** Data in this exercise follows **
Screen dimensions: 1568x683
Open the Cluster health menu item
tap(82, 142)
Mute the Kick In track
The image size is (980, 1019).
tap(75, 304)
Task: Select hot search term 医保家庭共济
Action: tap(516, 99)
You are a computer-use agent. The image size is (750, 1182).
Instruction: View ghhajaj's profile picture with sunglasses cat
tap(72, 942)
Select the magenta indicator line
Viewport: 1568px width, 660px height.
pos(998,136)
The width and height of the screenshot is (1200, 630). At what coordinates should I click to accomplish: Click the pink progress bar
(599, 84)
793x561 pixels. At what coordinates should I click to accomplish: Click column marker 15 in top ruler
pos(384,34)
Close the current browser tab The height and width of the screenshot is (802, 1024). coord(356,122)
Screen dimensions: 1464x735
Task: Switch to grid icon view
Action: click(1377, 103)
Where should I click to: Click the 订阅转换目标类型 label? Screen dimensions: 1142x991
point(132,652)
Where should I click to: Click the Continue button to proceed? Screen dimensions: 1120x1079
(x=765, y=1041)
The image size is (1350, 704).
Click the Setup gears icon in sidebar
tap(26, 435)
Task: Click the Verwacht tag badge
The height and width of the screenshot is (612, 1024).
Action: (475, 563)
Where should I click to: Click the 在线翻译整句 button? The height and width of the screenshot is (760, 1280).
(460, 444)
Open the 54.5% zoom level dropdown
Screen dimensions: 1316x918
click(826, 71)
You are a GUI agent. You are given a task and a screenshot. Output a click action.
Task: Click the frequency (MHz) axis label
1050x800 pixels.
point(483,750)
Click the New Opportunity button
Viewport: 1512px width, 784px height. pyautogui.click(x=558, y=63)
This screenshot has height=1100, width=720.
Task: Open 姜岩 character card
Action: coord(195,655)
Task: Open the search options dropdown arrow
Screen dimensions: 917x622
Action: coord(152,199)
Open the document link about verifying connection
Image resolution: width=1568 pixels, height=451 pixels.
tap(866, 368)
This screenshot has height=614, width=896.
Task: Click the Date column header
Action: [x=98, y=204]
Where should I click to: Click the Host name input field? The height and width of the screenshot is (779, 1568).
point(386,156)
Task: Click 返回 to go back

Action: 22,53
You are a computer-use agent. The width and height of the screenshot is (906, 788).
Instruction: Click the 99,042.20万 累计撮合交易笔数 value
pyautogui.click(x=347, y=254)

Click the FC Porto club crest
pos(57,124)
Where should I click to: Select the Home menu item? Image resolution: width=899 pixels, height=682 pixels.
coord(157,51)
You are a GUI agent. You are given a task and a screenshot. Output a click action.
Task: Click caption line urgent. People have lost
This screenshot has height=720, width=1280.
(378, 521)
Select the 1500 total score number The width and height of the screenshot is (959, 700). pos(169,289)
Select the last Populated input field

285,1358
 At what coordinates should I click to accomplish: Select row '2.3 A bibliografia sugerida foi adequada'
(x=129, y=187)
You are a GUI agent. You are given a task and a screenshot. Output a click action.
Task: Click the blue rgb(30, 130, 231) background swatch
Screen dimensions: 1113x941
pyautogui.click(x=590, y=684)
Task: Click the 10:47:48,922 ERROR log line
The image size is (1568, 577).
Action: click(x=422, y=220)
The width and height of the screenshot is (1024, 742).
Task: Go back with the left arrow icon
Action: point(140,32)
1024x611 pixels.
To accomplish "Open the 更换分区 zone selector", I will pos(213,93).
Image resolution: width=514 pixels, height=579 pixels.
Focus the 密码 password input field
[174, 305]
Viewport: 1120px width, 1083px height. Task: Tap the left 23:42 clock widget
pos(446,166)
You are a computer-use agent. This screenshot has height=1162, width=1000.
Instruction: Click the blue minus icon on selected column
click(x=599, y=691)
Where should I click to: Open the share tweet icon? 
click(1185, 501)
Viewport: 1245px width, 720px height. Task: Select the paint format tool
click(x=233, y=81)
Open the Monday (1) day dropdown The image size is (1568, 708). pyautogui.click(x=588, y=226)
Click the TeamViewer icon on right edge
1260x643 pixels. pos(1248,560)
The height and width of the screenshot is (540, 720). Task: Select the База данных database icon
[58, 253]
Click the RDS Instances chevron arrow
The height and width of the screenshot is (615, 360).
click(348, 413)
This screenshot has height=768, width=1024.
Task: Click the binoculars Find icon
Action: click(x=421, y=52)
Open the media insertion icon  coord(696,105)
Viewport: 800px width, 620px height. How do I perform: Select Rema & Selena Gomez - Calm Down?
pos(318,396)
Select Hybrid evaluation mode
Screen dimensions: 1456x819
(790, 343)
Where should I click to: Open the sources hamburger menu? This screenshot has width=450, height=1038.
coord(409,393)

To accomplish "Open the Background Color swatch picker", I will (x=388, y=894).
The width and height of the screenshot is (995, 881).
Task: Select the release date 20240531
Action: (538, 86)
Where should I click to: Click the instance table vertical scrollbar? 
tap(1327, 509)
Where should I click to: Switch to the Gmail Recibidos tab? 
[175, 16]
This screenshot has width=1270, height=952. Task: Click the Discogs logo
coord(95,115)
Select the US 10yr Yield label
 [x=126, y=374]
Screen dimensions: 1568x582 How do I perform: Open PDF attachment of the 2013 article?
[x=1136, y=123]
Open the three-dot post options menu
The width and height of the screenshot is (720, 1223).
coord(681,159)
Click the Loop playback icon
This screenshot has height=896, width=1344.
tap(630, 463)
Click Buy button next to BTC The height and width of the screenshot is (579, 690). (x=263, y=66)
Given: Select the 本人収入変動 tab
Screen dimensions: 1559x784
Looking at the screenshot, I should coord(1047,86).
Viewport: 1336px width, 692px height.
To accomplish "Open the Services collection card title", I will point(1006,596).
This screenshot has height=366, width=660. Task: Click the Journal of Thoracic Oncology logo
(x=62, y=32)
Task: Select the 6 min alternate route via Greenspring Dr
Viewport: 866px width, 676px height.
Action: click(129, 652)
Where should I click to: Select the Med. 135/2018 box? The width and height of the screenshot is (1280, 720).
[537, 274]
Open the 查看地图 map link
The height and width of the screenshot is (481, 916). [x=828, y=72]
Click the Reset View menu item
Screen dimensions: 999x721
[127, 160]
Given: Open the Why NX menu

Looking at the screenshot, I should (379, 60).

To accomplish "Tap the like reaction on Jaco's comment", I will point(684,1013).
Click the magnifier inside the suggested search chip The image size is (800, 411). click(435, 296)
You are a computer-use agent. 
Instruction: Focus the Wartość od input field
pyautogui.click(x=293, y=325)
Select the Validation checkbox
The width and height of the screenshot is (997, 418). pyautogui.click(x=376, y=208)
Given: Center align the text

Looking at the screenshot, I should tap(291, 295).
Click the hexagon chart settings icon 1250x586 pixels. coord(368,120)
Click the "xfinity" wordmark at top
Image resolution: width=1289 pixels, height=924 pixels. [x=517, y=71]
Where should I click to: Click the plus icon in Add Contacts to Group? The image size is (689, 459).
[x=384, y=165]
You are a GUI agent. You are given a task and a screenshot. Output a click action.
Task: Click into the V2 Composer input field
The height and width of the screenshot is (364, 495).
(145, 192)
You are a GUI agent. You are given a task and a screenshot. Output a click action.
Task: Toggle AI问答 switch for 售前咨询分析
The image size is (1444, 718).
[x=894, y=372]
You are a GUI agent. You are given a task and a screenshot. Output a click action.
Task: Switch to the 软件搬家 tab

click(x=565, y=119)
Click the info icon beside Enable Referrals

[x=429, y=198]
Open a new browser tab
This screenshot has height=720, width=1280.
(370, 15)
** End of Data in this exercise **
Try it: Every line of the listing should be printed again exactly.

Exercise solution:
Screen dimensions: 1568x683
Open the Cluster health menu item
tap(82, 142)
Mute the Kick In track
The image size is (980, 1019).
tap(75, 304)
Task: Select hot search term 医保家庭共济
Action: tap(516, 99)
You are a computer-use agent. The image size is (750, 1182).
Instruction: View ghhajaj's profile picture with sunglasses cat
tap(72, 942)
Select the magenta indicator line
Viewport: 1568px width, 660px height.
pos(998,136)
The width and height of the screenshot is (1200, 630). At what coordinates should I click to accomplish: Click the pink progress bar
(599, 84)
793x561 pixels. At what coordinates should I click to accomplish: Click column marker 15 in top ruler
pos(384,34)
Close the current browser tab The height and width of the screenshot is (802, 1024). coord(356,122)
Screen dimensions: 1464x735
Task: Switch to grid icon view
Action: click(1377, 103)
Where should I click to: Click the 订阅转换目标类型 label? Screen dimensions: 1142x991
point(132,652)
Where should I click to: Click the Continue button to proceed? Screen dimensions: 1120x1079
(x=765, y=1041)
The image size is (1350, 704).
Click the Setup gears icon in sidebar
tap(26, 435)
Task: Click the Verwacht tag badge
The height and width of the screenshot is (612, 1024).
Action: (475, 563)
Where should I click to: Click the 在线翻译整句 button? The height and width of the screenshot is (760, 1280).
(460, 444)
Open the 54.5% zoom level dropdown
Screen dimensions: 1316x918
click(826, 71)
You are a GUI agent. You are given a task and a screenshot. Output a click action.
Task: Click the frequency (MHz) axis label
1050x800 pixels.
point(483,750)
Click the New Opportunity button
Viewport: 1512px width, 784px height. pyautogui.click(x=558, y=63)
This screenshot has height=1100, width=720.
Task: Open 姜岩 character card
Action: coord(195,655)
Task: Open the search options dropdown arrow
Screen dimensions: 917x622
Action: coord(152,199)
Open the document link about verifying connection
Image resolution: width=1568 pixels, height=451 pixels.
tap(866, 368)
This screenshot has height=614, width=896.
Task: Click the Date column header
Action: [x=98, y=204]
Where should I click to: Click the Host name input field? The height and width of the screenshot is (779, 1568).
point(386,156)
Task: Click 返回 to go back

Action: 22,53
You are a computer-use agent. The width and height of the screenshot is (906, 788).
Instruction: Click the 99,042.20万 累计撮合交易笔数 value
pyautogui.click(x=347, y=254)

Click the FC Porto club crest
pos(57,124)
Where should I click to: Select the Home menu item? Image resolution: width=899 pixels, height=682 pixels.
coord(157,51)
You are a GUI agent. You are given a task and a screenshot. Output a click action.
Task: Click caption line urgent. People have lost
This screenshot has height=720, width=1280.
(378, 521)
Select the 1500 total score number The width and height of the screenshot is (959, 700). pos(169,289)
Select the last Populated input field

285,1358
 At what coordinates should I click to accomplish: Select row '2.3 A bibliografia sugerida foi adequada'
(x=129, y=187)
You are a GUI agent. You are given a task and a screenshot. Output a click action.
Task: Click the blue rgb(30, 130, 231) background swatch
Screen dimensions: 1113x941
pyautogui.click(x=590, y=684)
Task: Click the 10:47:48,922 ERROR log line
The image size is (1568, 577).
Action: click(x=422, y=220)
The width and height of the screenshot is (1024, 742).
Task: Go back with the left arrow icon
Action: point(140,32)
1024x611 pixels.
To accomplish "Open the 更换分区 zone selector", I will pos(213,93).
Image resolution: width=514 pixels, height=579 pixels.
Focus the 密码 password input field
[174, 305]
Viewport: 1120px width, 1083px height. Task: Tap the left 23:42 clock widget
pos(446,166)
You are a computer-use agent. This screenshot has height=1162, width=1000.
Instruction: Click the blue minus icon on selected column
click(x=599, y=691)
Where should I click to: Open the share tweet icon? 
click(1185, 501)
Viewport: 1245px width, 720px height. Task: Select the paint format tool
click(x=233, y=81)
Open the Monday (1) day dropdown The image size is (1568, 708). pyautogui.click(x=588, y=226)
Click the TeamViewer icon on right edge
1260x643 pixels. pos(1248,560)
The height and width of the screenshot is (540, 720). Task: Select the База данных database icon
[58, 253]
Click the RDS Instances chevron arrow
The height and width of the screenshot is (615, 360).
click(348, 413)
This screenshot has height=768, width=1024.
Task: Click the binoculars Find icon
Action: click(x=421, y=52)
Open the media insertion icon  coord(696,105)
Viewport: 800px width, 620px height. How do I perform: Select Rema & Selena Gomez - Calm Down?
pos(318,396)
Select Hybrid evaluation mode
Screen dimensions: 1456x819
(790, 343)
Where should I click to: Open the sources hamburger menu? This screenshot has width=450, height=1038.
coord(409,393)

To accomplish "Open the Background Color swatch picker", I will (x=388, y=894).
The width and height of the screenshot is (995, 881).
Task: Select the release date 20240531
Action: (538, 86)
Where should I click to: Click the instance table vertical scrollbar? 
tap(1327, 509)
Where should I click to: Switch to the Gmail Recibidos tab? 
[175, 16]
This screenshot has width=1270, height=952. Task: Click the Discogs logo
coord(95,115)
Select the US 10yr Yield label
 [x=126, y=374]
Screen dimensions: 1568x582 How do I perform: Open PDF attachment of the 2013 article?
[x=1136, y=123]
Open the three-dot post options menu
The width and height of the screenshot is (720, 1223).
coord(681,159)
Click the Loop playback icon
This screenshot has height=896, width=1344.
tap(630, 463)
Click Buy button next to BTC The height and width of the screenshot is (579, 690). (x=263, y=66)
Given: Select the 本人収入変動 tab
Screen dimensions: 1559x784
Looking at the screenshot, I should coord(1047,86).
Viewport: 1336px width, 692px height.
To accomplish "Open the Services collection card title", I will point(1006,596).
This screenshot has height=366, width=660. Task: Click the Journal of Thoracic Oncology logo
(x=62, y=32)
Task: Select the 6 min alternate route via Greenspring Dr
Viewport: 866px width, 676px height.
Action: click(129, 652)
Where should I click to: Select the Med. 135/2018 box? The width and height of the screenshot is (1280, 720).
[537, 274]
Open the 查看地图 map link
The height and width of the screenshot is (481, 916). [x=828, y=72]
Click the Reset View menu item
Screen dimensions: 999x721
[127, 160]
Given: Open the Why NX menu

Looking at the screenshot, I should (379, 60).

To accomplish "Tap the like reaction on Jaco's comment", I will point(684,1013).
Click the magnifier inside the suggested search chip The image size is (800, 411). click(435, 296)
You are a computer-use agent. 
Instruction: Focus the Wartość od input field
pyautogui.click(x=293, y=325)
Select the Validation checkbox
The width and height of the screenshot is (997, 418). pyautogui.click(x=376, y=208)
Given: Center align the text

Looking at the screenshot, I should tap(291, 295).
Click the hexagon chart settings icon 1250x586 pixels. coord(368,120)
Click the "xfinity" wordmark at top
Image resolution: width=1289 pixels, height=924 pixels. [x=517, y=71]
Where should I click to: Click the plus icon in Add Contacts to Group? The image size is (689, 459).
[x=384, y=165]
You are a GUI agent. You are given a task and a screenshot. Output a click action.
Task: Click into the V2 Composer input field
The height and width of the screenshot is (364, 495).
(145, 192)
You are a GUI agent. You are given a task and a screenshot. Output a click action.
Task: Toggle AI问答 switch for 售前咨询分析
The image size is (1444, 718).
[x=894, y=372]
You are a GUI agent. You are given a task and a screenshot. Output a click action.
Task: Switch to the 软件搬家 tab

click(x=565, y=119)
Click the info icon beside Enable Referrals

[x=429, y=198]
Open a new browser tab
This screenshot has height=720, width=1280.
(370, 15)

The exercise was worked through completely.